--- Available data ---

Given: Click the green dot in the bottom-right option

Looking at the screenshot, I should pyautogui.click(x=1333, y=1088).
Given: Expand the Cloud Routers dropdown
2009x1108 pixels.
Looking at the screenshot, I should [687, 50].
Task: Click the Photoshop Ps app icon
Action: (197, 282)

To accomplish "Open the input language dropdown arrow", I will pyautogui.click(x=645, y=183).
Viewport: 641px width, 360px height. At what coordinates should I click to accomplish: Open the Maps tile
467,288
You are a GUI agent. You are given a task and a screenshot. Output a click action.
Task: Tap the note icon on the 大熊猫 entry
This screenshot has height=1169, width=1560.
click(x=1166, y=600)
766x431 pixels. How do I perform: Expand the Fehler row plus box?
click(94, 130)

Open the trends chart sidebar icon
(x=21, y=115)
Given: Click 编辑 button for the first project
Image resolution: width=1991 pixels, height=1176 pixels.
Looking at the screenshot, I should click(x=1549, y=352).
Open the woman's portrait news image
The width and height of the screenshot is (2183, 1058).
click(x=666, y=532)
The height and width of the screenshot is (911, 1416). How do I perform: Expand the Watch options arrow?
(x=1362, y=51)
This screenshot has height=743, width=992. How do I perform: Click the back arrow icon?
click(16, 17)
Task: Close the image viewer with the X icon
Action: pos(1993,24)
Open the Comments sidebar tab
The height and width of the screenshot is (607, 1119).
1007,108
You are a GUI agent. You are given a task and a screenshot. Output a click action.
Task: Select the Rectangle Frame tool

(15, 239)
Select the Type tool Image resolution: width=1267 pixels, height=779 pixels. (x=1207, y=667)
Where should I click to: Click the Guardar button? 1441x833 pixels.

---

→ About this exercise
What is needed is an exact restatement of every record above.

→ Task output
Given: Click the green dot in the bottom-right option

Looking at the screenshot, I should pyautogui.click(x=1333, y=1088).
Given: Expand the Cloud Routers dropdown
2009x1108 pixels.
Looking at the screenshot, I should [687, 50].
Task: Click the Photoshop Ps app icon
Action: (197, 282)

To accomplish "Open the input language dropdown arrow", I will pyautogui.click(x=645, y=183).
Viewport: 641px width, 360px height. At what coordinates should I click to accomplish: Open the Maps tile
467,288
You are a GUI agent. You are given a task and a screenshot. Output a click action.
Task: Tap the note icon on the 大熊猫 entry
This screenshot has height=1169, width=1560.
click(x=1166, y=600)
766x431 pixels. How do I perform: Expand the Fehler row plus box?
click(94, 130)

Open the trends chart sidebar icon
(x=21, y=115)
Given: Click 编辑 button for the first project
Image resolution: width=1991 pixels, height=1176 pixels.
Looking at the screenshot, I should click(x=1549, y=352).
Open the woman's portrait news image
The width and height of the screenshot is (2183, 1058).
click(x=666, y=532)
The height and width of the screenshot is (911, 1416). How do I perform: Expand the Watch options arrow?
(x=1362, y=51)
This screenshot has height=743, width=992. How do I perform: Click the back arrow icon?
click(16, 17)
Task: Close the image viewer with the X icon
Action: pos(1993,24)
Open the Comments sidebar tab
The height and width of the screenshot is (607, 1119).
1007,108
You are a GUI agent. You are given a task and a screenshot. Output a click action.
Task: Select the Rectangle Frame tool

(15, 239)
Select the Type tool Image resolution: width=1267 pixels, height=779 pixels. (x=1207, y=667)
Where should I click to: Click the Guardar button? 1441x833 pixels.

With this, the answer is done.